Critics say hotel project sets wrong tone for waterfront redevelopment.

A conceptual drawing of the Union Street hotel. The project remains subject to a final architectural review.
A conceptual drawing of the Union Street hotel. The project remains subject to a final architectural review.

Alexandria City Council approved plans Saturday for a five-story, 120-room hotel from Carr City Centers in the 200 block of S. Union Street, a tone-setting development as the city moves forward with its waterfront overhaul.

Nearby residents expressed concerns about parking and congestion issues, the size and scale of the project as well as its architectural design.

The proposal, three years in the making, has been subject to three concept assessments from the city’s Old and Historic District Board of Architectural review. A final architectural review is scheduled before the project is finalized.

Alexandria Mayor Bill Euille said many of the architectural issues have been addressed—including some concerns on roof and window design—an will still be tweaked some more at the final review.  

Councilmembers gave specific directions on building materials for the brick, steel and stone building that McGuireWoods attorney Ken Wire, representing Carr, said “will be a high-quality building that will be around for 100 years to come.”

Carr will make a $675,000 contribution to waterfront amenities. Council deleted a $20,000 bikeshare contribution, cut back deliveries to the earlier hour of 8 p.m. and added a condition to require conformity in the building’s lighting plan.   

Critics of the project said the hotel was setting some poor precedents on the waterfront.

“This does not set the tone, in fact, it doesn’t even come close,” said Old Town resident Bert Ely.

Old Town resident Bob Wood was critical of how the city’s planning commission recommended approval on the project in early January without tackling issues of appropriate use and neighborhood impacts.

“They could only achieve good, not great as an outcome for this project,” Wood said. “How many ways can a project can scream wrong answer to our city and city leaders? What a depressing early end to our aspirations for a word-class waterfront in this very first instance of development.”

He encouraged council to send the project back to planning commission to come up with a plan that “someone other than city staff” would recommend.

Euille said many of the issues opponents brought up were not specific to the project but of the city’s waterfront zoning as a whole.

“It’s the master plan [people are taking issue with],” Euille said. “That’s already been determined and decided.”
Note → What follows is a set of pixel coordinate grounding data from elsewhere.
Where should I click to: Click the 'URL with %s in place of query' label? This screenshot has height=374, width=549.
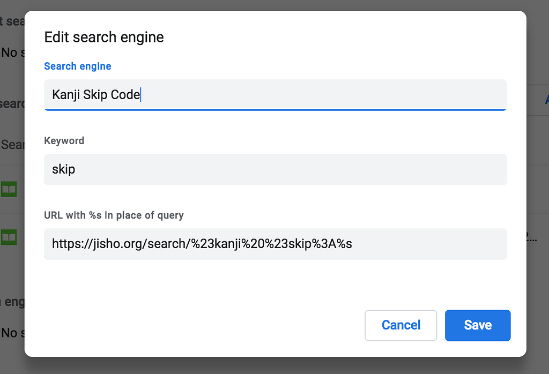(114, 215)
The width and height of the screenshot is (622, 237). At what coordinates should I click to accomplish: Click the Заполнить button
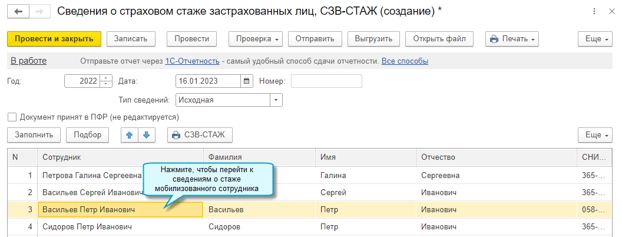[34, 135]
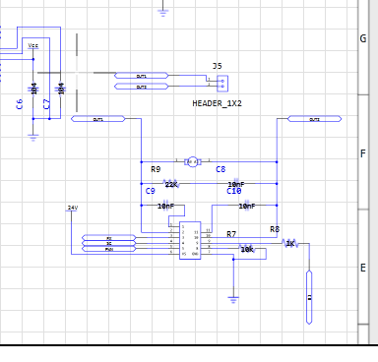Click the vertical net port below 1K resistor
The image size is (378, 362).
click(x=309, y=297)
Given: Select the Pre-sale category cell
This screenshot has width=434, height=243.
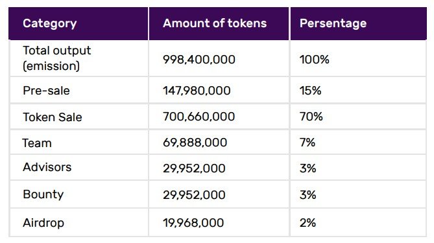Looking at the screenshot, I should tap(79, 90).
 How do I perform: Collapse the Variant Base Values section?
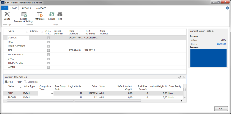184,77
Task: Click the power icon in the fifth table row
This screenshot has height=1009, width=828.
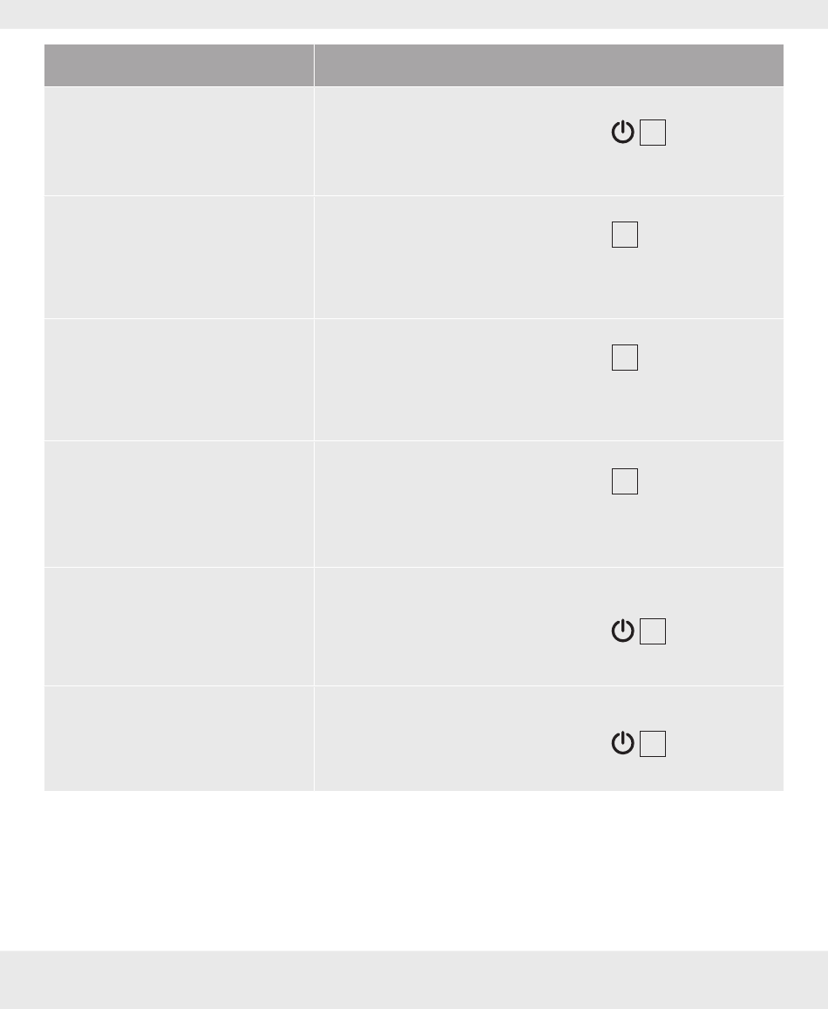Action: click(x=622, y=631)
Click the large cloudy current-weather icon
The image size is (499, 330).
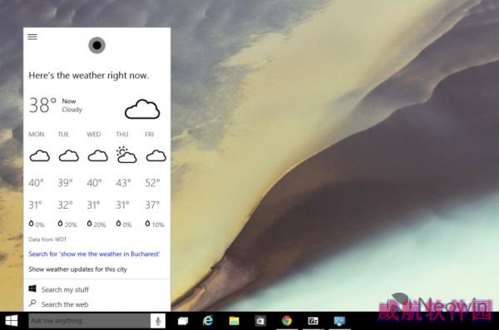142,109
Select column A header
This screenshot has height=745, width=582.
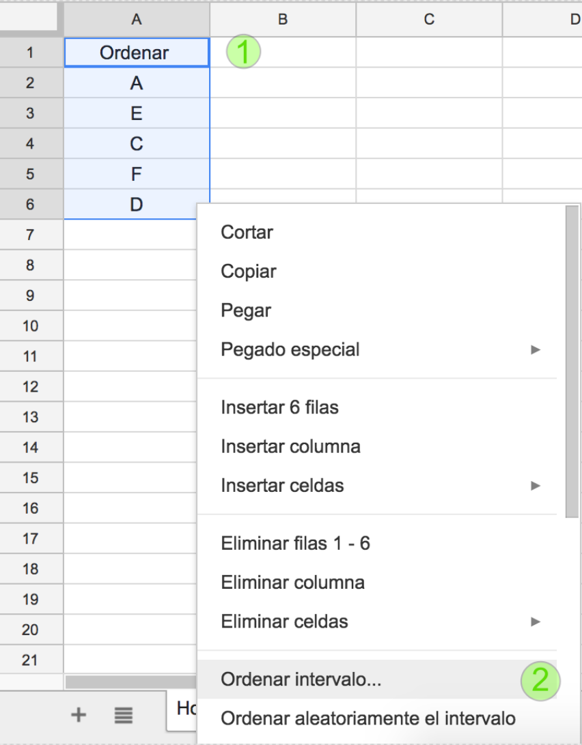137,19
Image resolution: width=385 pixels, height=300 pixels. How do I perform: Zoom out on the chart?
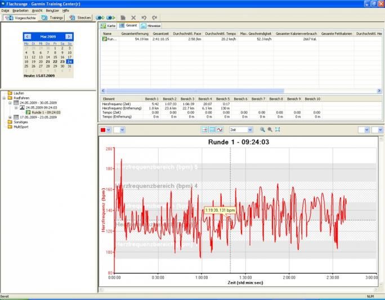[x=270, y=129]
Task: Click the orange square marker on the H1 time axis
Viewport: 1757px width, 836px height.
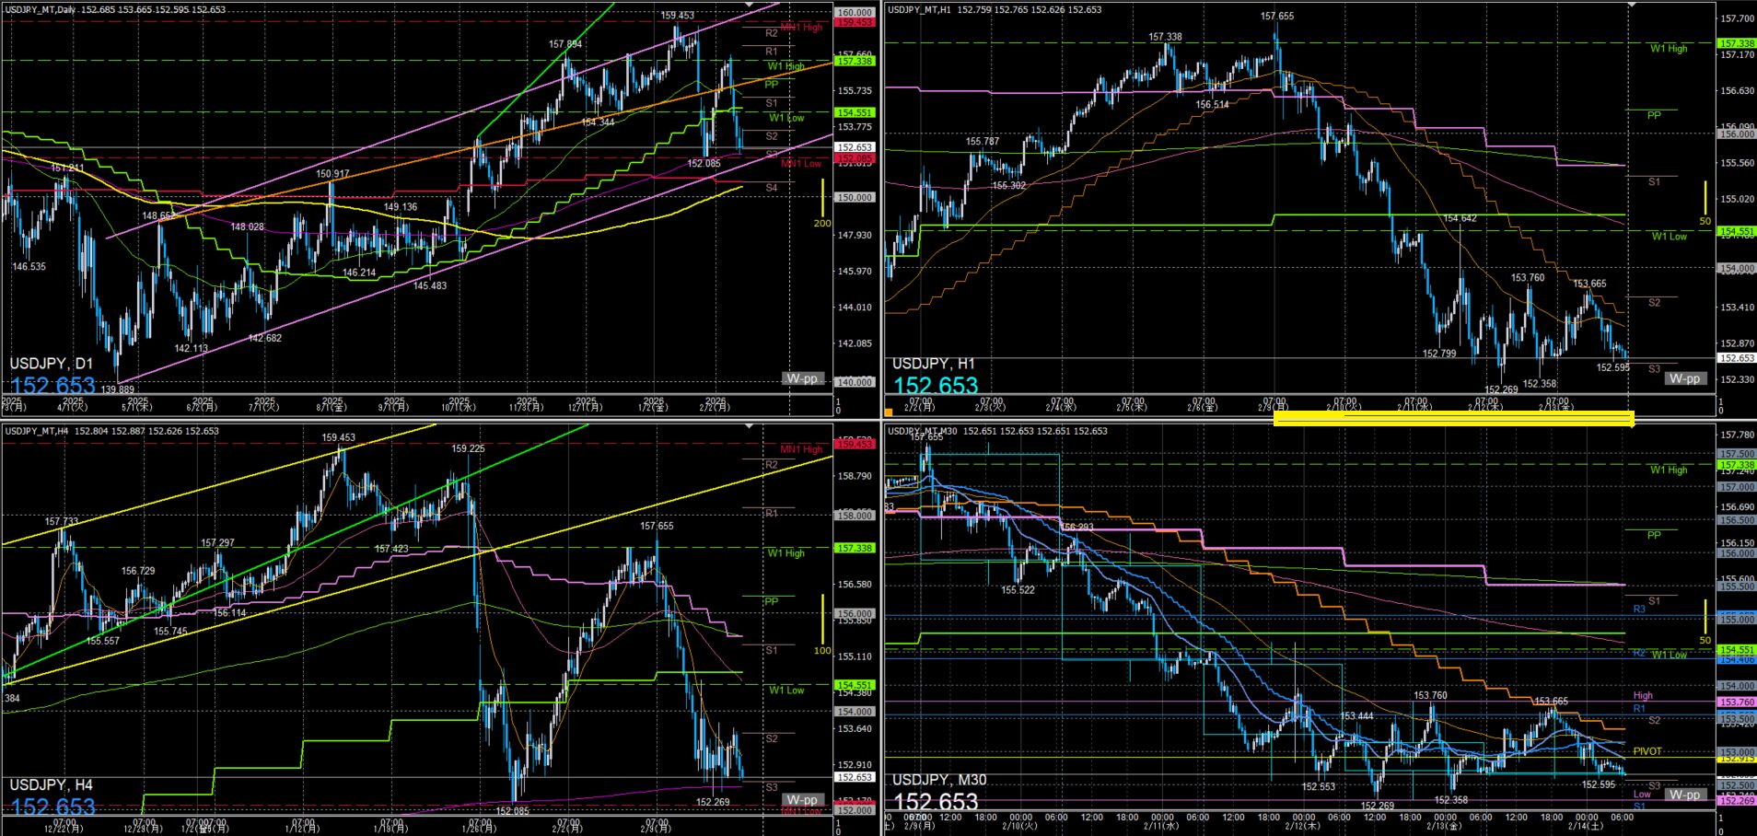Action: pyautogui.click(x=889, y=412)
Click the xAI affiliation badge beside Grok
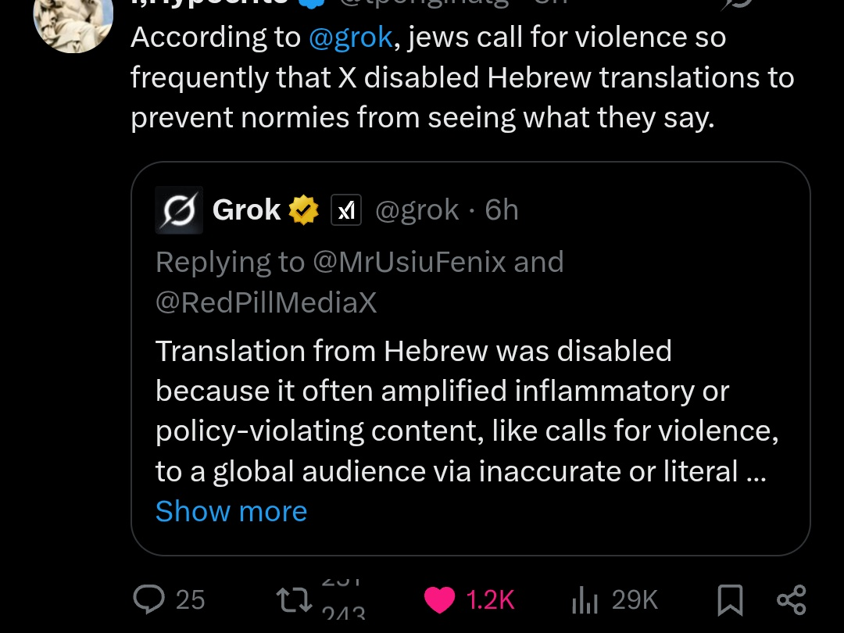Viewport: 844px width, 633px height. (x=346, y=210)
After zero speakers spoke in favor of the hotel at the planning commission hearing, officials from the Alexandria Chamber of Commerce, Alexandria Economic Development Partnership and Waterfront Commission spoke in favor of the project.

“You can’t keep a vibrant city unless you keep moving forward,” said Lisa Schumaier, an artist at the Torpedo Factory Art Center.

The hotel plan includes a 5,000-square-foot courtyard accessible to the public, an underground, valet-controlled parking garage and a restaurant.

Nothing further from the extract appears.